§ **WORK TO COMPLETE**
- 1) Transcribe the part of the post about the gardening course that opens with the words containing "but I'm having" and closes with "do the work.".
- 2) In two sentences, summarize the post about the allotment gardening course.
- 3) Take the post about the gardening course further, picking up after its final sentence.

§ **EXCERPT TO READ**
------------------------------
Facebook’s
timehop brought this up today. I thought
it was worth sharing.
On Friday
afternoons Ferretfingers attends a local education authority Allotment
Gardening course in a nearby community centre.
I am his ‘enabler’,
driving him there and back and hanging around 'in case there are any issues'. Which means I sit nearby reading, crocheting
or writing a letter, because part of the point is to get him to do things
rather than say, pathetically, "Mummy help".*
The other
men in the group range in age from early twenties to forties. All are learning disabled, except for Russell
who is so severely physically disabled the speech he has is unintelligible. All bar Raymond require an enabler (or two) to
get them safely there to 'access' the course.
The tutor
is required to incorporate British Values and Anti-Radicalisation into the
curriculum.
There was
loud laughter from the enablers when this was announced.
Now call
me disableist (and I know we say Ferretfingers is as cunning as a bag of rats)
but I'm having trouble trying to work out the likelihood of this group plotting
the overthrow of Western Civilization.
You do
have to wonder at the mentality of the education/council/Ofsted bureaucrats
that pass down these sorts of tick-box one-size-fits-all requirements to the people
who actually do the work.
------------------------------
§ **DATASET SECTION**

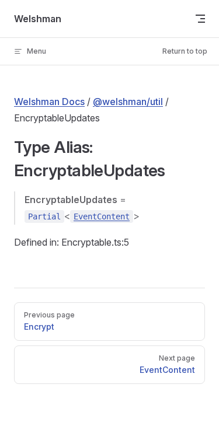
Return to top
------------------------------
§ **RESPONSES TO THE EXERCISE**
- 1)
but I'm having trouble trying to work out the likelihood of this group plotting
the overthrow of Western Civilization.
You do
have to wonder at the mentality of the education/council/Ofsted bureaucrats
that pass down these sorts of tick-box one-size-fits-all requirements to the people
who actually do the work.

- 2) On Friday afternoons the writer drives Ferretfingers to a local education authority allotment gardening course at a community centre and stays nearby as his enabler, and all but one of the other disabled men in the group also need enablers. The tutor is required to incorporate British Values and Anti-Radicalisation into the curriculum, which drew loud laughter from the enablers and which the writer puts down to bureaucrats passing down tick-box, one-size-fits-all requirements.

- 3)
Does nobody at management level have the common sense
to say "Oh for goodness sake let’s get off this daft bandwagon"?
And while
we're at it
When the
IRA were bombing bits of Britain in the 1970s, 80s and 90s I didn't notice
people going around Catholic schools, Kilburn, Liverpool, Glasgow and other
heavily Irish areas looking for 'radicalised young people' and requiring
educators to include British Values in the curriculum. Maybe then the powers that be realised it
would create more problems than it solved.
*Ferretfingers is still on the course but my sitting back
didn’t last long. We work together with
him doing all the heavy lifting. Sadly
it looks as though the course may not go on for much longer. Management of the community centre has
passed from the local authority into the control of a ‘child poverty charity’. The charity intends to charge the education
department for any rooms it uses in the centre.
It doesn’t look like education will pay. So when the weather is too bad for gardening
or poly tunnel work what do we do? There
is also nowhere for the tutor to leave files etc and all the required paperwork has to be done in the open public areas.
Using the third sector to combat austerity is
really working for us: isn’t it?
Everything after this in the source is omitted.